Aslında Atatürk Barajı projesi çok büyük bir projeydi. Bu proje kapsamında Adıyaman başta olmak üzere çevre illerimizdeki araziler sulanacaktı. Şanlıurfa bu baraj suyundan çok fazla faydalanırken, Adıyaman ilimiz ise hiçbir şekilde faydalanamadı. İlimiz sınırları içerisinde bulunan Atatürk Barajı’ndan ne yazık ki; Adıyaman ilimiz hiçbir şekilde faydalanmıyor. Halbuki Atatürk Barajı’ndan en çok faydalanması gereken il Adıyaman’dır. Adıyaman ili bir ilçesini ve onlarca köyünü Atatürk Barajı’na vermiş, karşılığında ise hiçbir şey alamamış bir ildir.

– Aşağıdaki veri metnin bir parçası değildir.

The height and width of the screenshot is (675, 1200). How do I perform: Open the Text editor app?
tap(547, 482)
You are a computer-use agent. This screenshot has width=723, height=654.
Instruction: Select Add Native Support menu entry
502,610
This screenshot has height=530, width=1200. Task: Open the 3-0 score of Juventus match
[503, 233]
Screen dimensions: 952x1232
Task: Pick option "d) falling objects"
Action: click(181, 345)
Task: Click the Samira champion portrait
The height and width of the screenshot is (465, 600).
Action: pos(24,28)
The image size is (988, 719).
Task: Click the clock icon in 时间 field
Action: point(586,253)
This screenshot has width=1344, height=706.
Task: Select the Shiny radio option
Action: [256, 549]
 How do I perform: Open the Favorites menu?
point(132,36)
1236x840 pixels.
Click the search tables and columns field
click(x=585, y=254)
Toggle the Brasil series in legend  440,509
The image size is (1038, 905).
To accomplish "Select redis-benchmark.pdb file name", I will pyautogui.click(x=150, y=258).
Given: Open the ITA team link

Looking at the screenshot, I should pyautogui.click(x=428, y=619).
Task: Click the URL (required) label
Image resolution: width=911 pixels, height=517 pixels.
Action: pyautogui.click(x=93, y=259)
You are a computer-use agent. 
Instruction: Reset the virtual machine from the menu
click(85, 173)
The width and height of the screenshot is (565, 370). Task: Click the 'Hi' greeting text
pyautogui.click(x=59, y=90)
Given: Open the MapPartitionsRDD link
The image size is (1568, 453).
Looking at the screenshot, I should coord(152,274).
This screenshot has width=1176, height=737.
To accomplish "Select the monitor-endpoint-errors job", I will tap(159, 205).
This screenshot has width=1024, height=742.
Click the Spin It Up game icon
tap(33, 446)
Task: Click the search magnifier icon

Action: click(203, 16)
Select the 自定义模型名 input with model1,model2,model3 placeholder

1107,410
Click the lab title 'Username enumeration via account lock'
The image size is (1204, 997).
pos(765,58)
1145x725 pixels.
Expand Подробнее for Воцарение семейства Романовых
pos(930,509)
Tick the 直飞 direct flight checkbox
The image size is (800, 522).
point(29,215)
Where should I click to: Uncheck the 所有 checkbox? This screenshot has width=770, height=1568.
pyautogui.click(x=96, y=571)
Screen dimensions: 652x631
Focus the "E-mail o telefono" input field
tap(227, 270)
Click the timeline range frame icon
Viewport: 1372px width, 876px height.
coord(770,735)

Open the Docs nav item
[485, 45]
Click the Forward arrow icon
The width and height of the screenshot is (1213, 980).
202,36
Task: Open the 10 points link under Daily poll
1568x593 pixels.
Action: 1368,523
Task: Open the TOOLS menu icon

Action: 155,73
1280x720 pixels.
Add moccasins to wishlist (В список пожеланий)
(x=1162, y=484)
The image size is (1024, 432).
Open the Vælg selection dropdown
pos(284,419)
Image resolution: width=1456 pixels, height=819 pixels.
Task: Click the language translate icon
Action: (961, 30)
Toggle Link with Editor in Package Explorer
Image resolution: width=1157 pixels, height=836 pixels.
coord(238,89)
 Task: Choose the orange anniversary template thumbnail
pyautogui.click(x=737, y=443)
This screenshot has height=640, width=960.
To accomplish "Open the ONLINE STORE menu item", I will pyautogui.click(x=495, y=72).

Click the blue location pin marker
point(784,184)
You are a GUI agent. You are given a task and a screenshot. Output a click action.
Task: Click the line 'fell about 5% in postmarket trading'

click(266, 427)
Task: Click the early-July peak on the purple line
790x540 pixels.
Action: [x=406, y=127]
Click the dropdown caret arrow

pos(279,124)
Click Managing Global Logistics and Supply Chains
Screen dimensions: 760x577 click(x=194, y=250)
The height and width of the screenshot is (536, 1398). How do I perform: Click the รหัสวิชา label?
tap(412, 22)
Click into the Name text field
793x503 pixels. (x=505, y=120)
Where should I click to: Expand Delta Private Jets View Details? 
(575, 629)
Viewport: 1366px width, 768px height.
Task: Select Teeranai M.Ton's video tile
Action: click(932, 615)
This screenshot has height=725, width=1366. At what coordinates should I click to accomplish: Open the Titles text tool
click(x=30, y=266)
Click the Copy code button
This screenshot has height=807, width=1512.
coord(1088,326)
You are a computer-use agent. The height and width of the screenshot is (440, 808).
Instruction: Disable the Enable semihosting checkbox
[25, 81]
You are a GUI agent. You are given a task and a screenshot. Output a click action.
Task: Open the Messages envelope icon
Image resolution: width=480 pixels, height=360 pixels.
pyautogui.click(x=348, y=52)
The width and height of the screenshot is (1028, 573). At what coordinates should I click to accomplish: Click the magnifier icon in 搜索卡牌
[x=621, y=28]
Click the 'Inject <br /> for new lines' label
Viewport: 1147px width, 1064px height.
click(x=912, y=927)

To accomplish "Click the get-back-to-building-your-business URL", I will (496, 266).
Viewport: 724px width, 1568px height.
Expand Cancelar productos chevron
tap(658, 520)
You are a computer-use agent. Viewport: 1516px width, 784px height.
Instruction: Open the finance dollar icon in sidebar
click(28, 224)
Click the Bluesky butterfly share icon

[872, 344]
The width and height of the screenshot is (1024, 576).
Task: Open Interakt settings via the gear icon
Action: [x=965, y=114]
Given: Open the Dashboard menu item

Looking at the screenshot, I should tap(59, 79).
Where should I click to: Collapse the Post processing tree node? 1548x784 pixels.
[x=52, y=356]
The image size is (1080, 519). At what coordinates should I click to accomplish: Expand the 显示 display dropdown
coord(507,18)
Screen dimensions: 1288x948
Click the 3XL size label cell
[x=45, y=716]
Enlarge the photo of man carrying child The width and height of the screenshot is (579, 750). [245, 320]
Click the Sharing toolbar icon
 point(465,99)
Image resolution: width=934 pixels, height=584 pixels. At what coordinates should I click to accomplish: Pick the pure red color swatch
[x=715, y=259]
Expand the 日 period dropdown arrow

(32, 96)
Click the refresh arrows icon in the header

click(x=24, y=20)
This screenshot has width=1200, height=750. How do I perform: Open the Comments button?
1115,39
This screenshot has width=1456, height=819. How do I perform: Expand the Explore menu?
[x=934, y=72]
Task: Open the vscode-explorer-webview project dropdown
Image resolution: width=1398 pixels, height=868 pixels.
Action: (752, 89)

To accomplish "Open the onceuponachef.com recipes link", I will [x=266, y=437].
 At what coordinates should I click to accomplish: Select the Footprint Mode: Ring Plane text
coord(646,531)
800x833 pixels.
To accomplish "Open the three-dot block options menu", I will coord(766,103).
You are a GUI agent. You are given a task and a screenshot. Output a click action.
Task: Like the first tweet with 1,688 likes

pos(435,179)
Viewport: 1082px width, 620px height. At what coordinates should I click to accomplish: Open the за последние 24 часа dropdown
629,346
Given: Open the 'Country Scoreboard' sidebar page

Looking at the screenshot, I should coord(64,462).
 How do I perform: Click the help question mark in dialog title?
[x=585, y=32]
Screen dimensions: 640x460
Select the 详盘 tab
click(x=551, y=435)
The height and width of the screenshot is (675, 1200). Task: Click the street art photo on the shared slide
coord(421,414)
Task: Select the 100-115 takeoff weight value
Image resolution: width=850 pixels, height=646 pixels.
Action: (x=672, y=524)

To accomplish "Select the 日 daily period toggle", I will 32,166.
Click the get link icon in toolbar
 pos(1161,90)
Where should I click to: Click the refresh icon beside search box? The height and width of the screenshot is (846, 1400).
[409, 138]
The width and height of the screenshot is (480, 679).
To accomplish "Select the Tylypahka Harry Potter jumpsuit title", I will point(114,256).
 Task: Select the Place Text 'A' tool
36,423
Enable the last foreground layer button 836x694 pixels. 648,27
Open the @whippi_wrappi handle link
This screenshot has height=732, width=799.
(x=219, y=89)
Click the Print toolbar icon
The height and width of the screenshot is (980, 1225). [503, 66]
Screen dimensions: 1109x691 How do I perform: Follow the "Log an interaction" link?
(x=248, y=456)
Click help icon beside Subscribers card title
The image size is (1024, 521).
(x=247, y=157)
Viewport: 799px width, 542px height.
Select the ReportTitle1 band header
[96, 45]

Tarım arazileri oldukça geniş bir alanda bulunan Adıyaman ilinde sulu tarım bir türlü hayata geçmedi? Sulu tarımla ilgili projelerin Adıyaman’da hayata geçmemesini nasıl değerlendiriyorsunuz?
Sulu tarım konusu üzerinde çok durulması gereken bir konudur. Çünkü günümüzde kuru tarımla yapılan çiftçilikte masrafları karşılamak neredeyse mümkün değildir. Gübreye, mazota, tarım ilaçlarına gelen zam oranlarına bakıldığı zaman çiftçinin kuru tarımdan para kazanması neredeyse mümkün değildir. Sulu tarımla geçimini sağlayan üreticiler, aynı arazilerinden 1 yılda birden fazla ürün kaldırıyorlar. Adıyaman’da ise böyle bir durum söz konusu değil. Çünkü ilimizde sulu tarım adına anlatılan projeler sadece anlatımda kalmış. Bir defa Atatürk Barajı gibi geniş bir alana yayılan bir baraj ilimiz sınırları içerisinde yer alıyor. Bu barajdan alınacak suyla sulu tarım yapıla bilinir. Üstelik Atatürk Barajı’nın suyu oldukça fazla olduğu için sulu tarıma geçildiği vakit hiçbir şekilde üreticilerin su sorunu olmayacaktı. Fakat bu proje hiçbir zaman söylemden ileriye gitmedi. Bu sebeple çiftçilerimiz sadece kuru tarımdan elde ettikleriyle masraflarını çıkaramaya çalıştılar. İlimizdeki çiftçilerimize yapmış olduğum ziyaretlerde sulu tarım konusu en çok talep edilen konuların başında geliyor. Bu projenin bugüne kadar yapılmamış olması çiftçilerin tepkisine neden oluyor. Çiftçilerimiz artık Şanlıurfa ilindeki çiftçiler gibi sulu tarımdan faydalanmak istiyorlar. Bu talepte çiftçilerimizin en doğal haklarıdır. Adıyaman’ın il ve ilçelerinde yer alan, bahsettiğim bu baraj projelerinin ivedilikle tamamlanması çiftçilerimizin yüzünü güldürecek ve mutlu edecektir.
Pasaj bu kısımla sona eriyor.